Manimaran et al.[18] presented two cases of mandibular ORN that were successfully treated with autologous bone marrow concentrate stem cells and allogeneic dental pulp stem cells with PRP after conventional methods failed. Both patients healed completely within a 24-month follow-up period. Despite the positive results, this method is expensive and not as clinically practical as use of LPRF.

Manimaran et al.[18] successfully healed bones using stem cells and PRP, whereas Scala et al.[7] achieved the same using only PRP. However, both research teams used panoramic radiography, an imprecise imaging method. In the present case report, CBCT, which can show bone repair more accurately, was used. Nevertheless, no new bone formation was seen.

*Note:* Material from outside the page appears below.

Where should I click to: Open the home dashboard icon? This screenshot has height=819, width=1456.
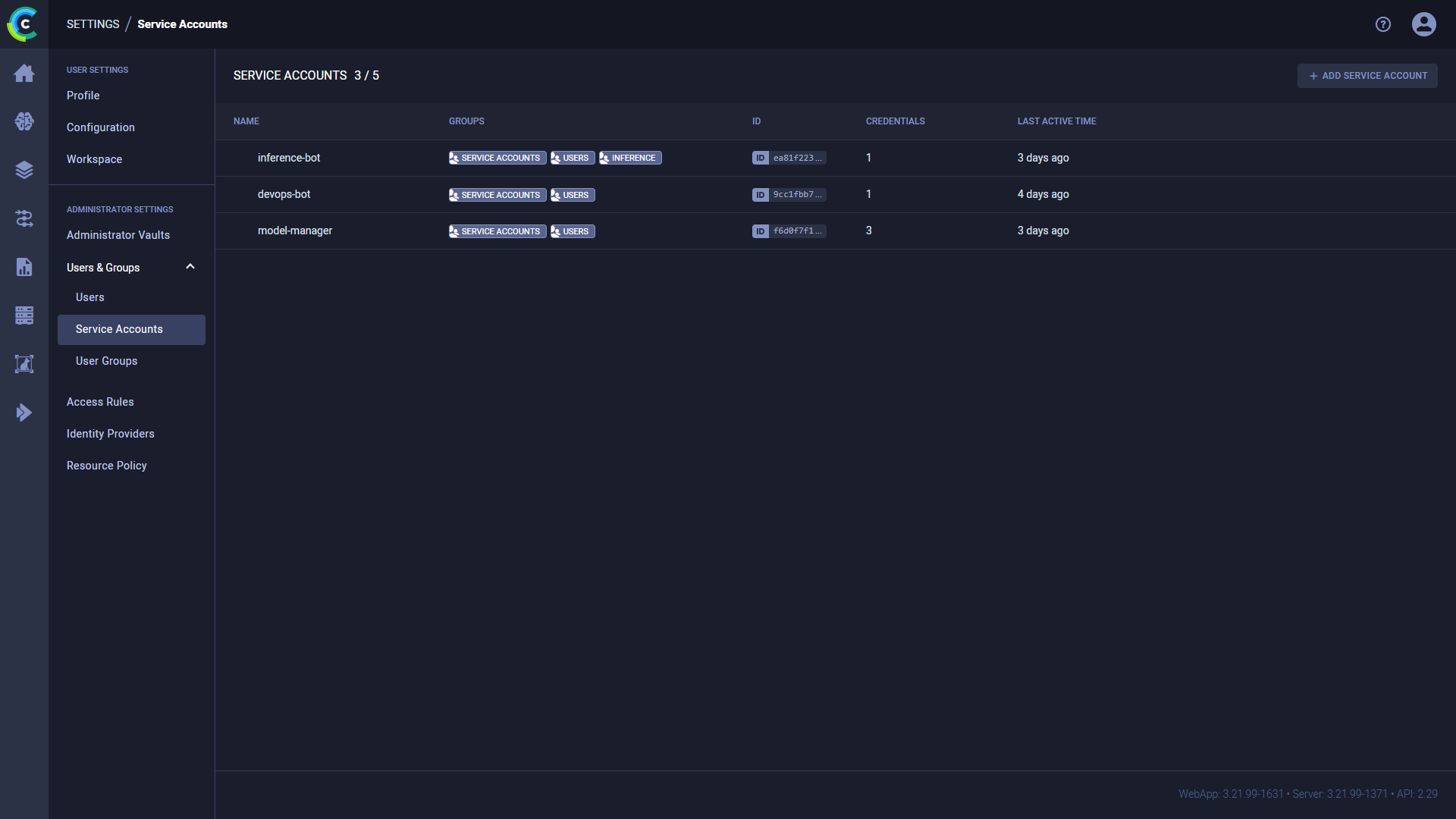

Unlike PRP, LPRF does not dissolve quickly after use; hence, the architecture of the fibrin matrix is preserved. LPRF, which incorporates a concentrate of platelet-rich leukocytes and fibrin, does not include additional chemicals and therefore allows coagulation to occur naturally. LPRF also has many other advantages over PRP. LPRF can be used as a barrier membrane and to store cells such as platelets. It contains seven times the quantity of growth factors than PRP but allows for slow release of these growth factors over 7 to 28 days. Because LPRF does not disintegrate as quickly as PRP, it can contribute to healing of the wound (especially soft tissue) for a longer period of time. In addition, LPRF has a longer shelf life than PRP. Leukocyte and platelet concentrates function as anti-infective agents and immune system regulators[9]. ORN is characterized by bone exposure and decreases in vascularization[4]; LPRF can yield better results than PRP because it has angiogenic and anti-infective properties and provides a protective barrier to the oral environment.

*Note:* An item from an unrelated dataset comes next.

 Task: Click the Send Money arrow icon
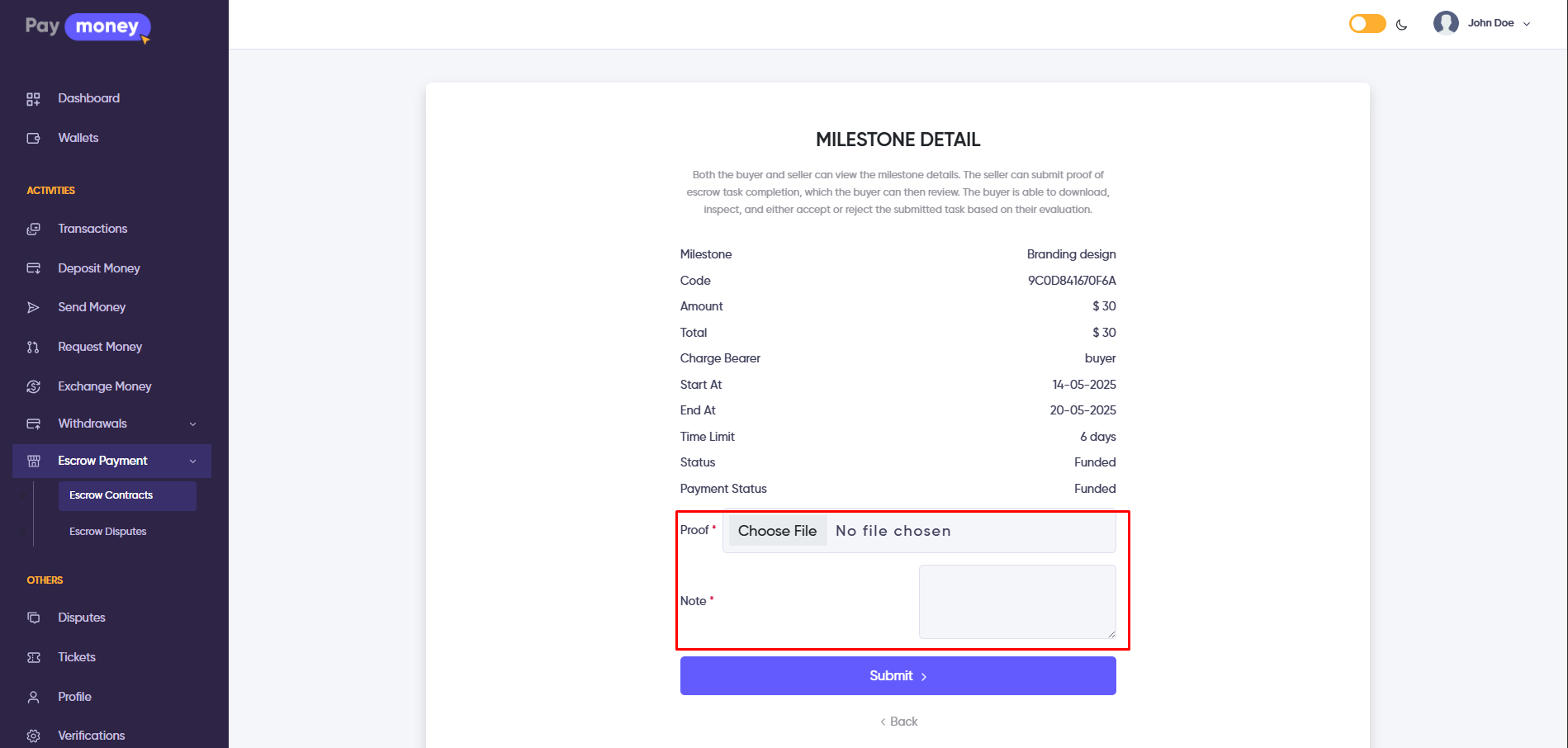33,308
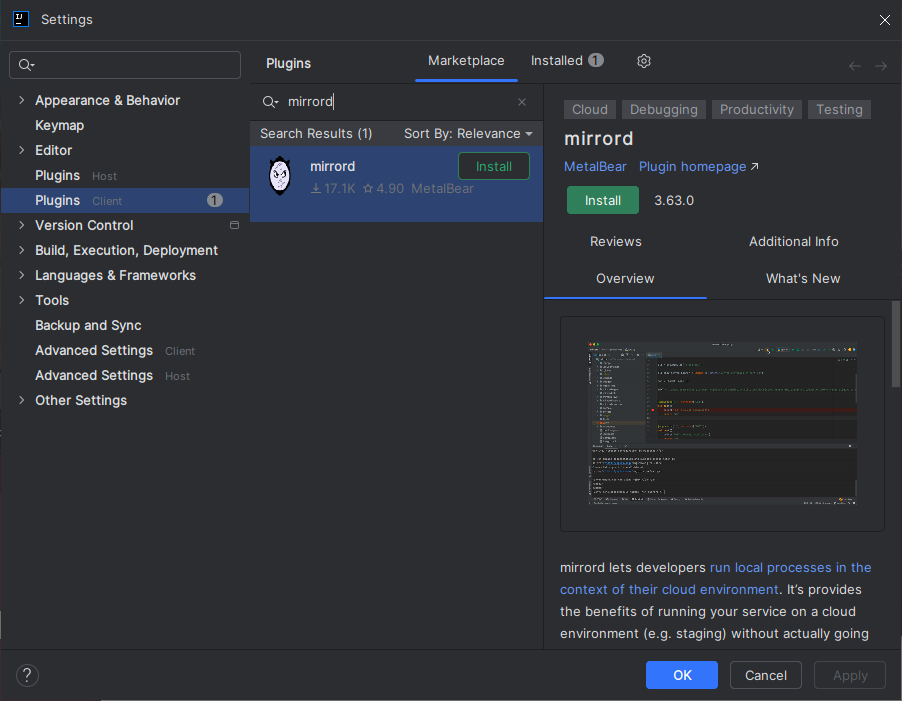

Dohan Ehrenfest et al.[20] aimed to create an overview of the systems available and to categorize them according to fibrin density, leukocyte content, and degree of standardization of the procedure. The classification system described by Dohan Ehrenfest et al.[20] consists of categories of leukocyte-poor or pure PRP, leukocyte- and pure-rich plasma, leukocyte-poor or leukocyte-rich pure fibrin platelets, and LPRF. The literature on platelet concentrates often ignores the effects of numbers of white blood cells and fibrin, which are two key parameters for classification. Many authors use the term, “platelet-rich fibrin”; however, according to Dohan Ehrenfest et al.[20], the more appropriate term would be LPRF, which reflects the importance of the leukocytes in the concentrates.

Surgical approaches, such as sequestrum removal and debridement of superficial bones, have been described in previous studies as conservative treatments, but these treatments are effective only for the initial stages of ORN[5,16]. For advanced-stage ORN, conservative surgery with LPRF has shown promising results, such as those seen in this case, and can reduce the need for extensive surgical resections. No signs of sinusitis were observed six months after the surgery in the present report. LPRF was used as an adjunct to the surgical approach. This membrane created a physical barrier, leading to the sealing of the maxillary sinus with only minor trauma. Despite the pedicle buccal fat pad graft as a therapeutic option for oro-antral communication, this modality would have caused a greater morbidity to our patient. In addition, LPRF can control local infection, regulate the immunologic response[9], and accelerate tissue repair.

The use of LPRF is simple and reduces surgical costs, handling time, probability of technical failure, and morbidities in patients with ORN. In cases of focal osteonecrosis of the jaw, LPRF can contribute to wound healing and decrease the risk of morbidities.